◆ **Instructions for the task**: Please copy exactly the lines from the first in the records through the line that contains "Versand & Retouren (319, 491)", but not the pictures.

---

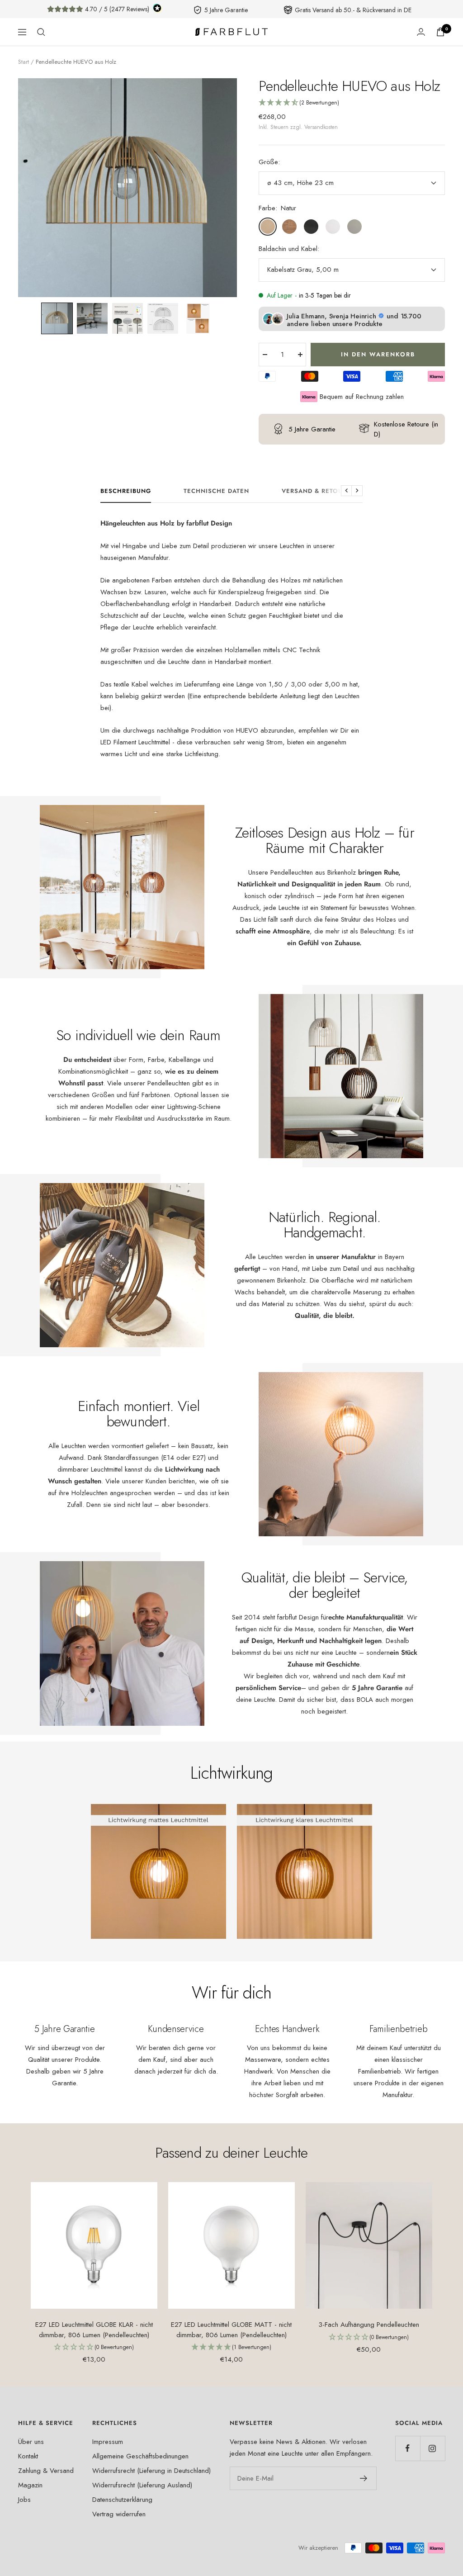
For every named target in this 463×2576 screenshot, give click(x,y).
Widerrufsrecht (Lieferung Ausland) (142, 2485)
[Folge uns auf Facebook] (407, 2448)
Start (23, 61)
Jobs (24, 2500)
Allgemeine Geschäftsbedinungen (140, 2456)
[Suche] (41, 32)
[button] (57, 318)
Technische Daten (216, 491)
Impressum (107, 2442)
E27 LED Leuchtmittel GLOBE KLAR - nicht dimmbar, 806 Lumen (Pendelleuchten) (94, 2330)
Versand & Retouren (319, 491)
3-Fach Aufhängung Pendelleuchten (368, 2325)
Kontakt (28, 2456)
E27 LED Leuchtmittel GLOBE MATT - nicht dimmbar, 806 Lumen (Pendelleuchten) (231, 2330)
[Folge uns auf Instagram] (432, 2448)
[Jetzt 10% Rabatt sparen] (364, 2478)
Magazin (30, 2485)
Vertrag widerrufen (119, 2514)
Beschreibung (125, 491)
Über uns (31, 2442)
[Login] (421, 32)
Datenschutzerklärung (122, 2500)
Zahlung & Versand (46, 2471)
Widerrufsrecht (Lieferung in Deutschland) (151, 2471)
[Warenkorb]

---

◆ **Worked solution**:
For every named target in this 463×2576 screenshot, give click(x,y).
Widerrufsrecht (Lieferung Ausland) (142, 2485)
[Folge uns auf Facebook] (407, 2448)
Start (23, 61)
Jobs (24, 2500)
Allgemeine Geschäftsbedinungen (140, 2456)
[Suche] (41, 32)
[button] (57, 318)
Technische Daten (216, 491)
Impressum (107, 2442)
E27 LED Leuchtmittel GLOBE KLAR - nicht dimmbar, 806 Lumen (Pendelleuchten) (94, 2330)
Versand & Retouren (319, 491)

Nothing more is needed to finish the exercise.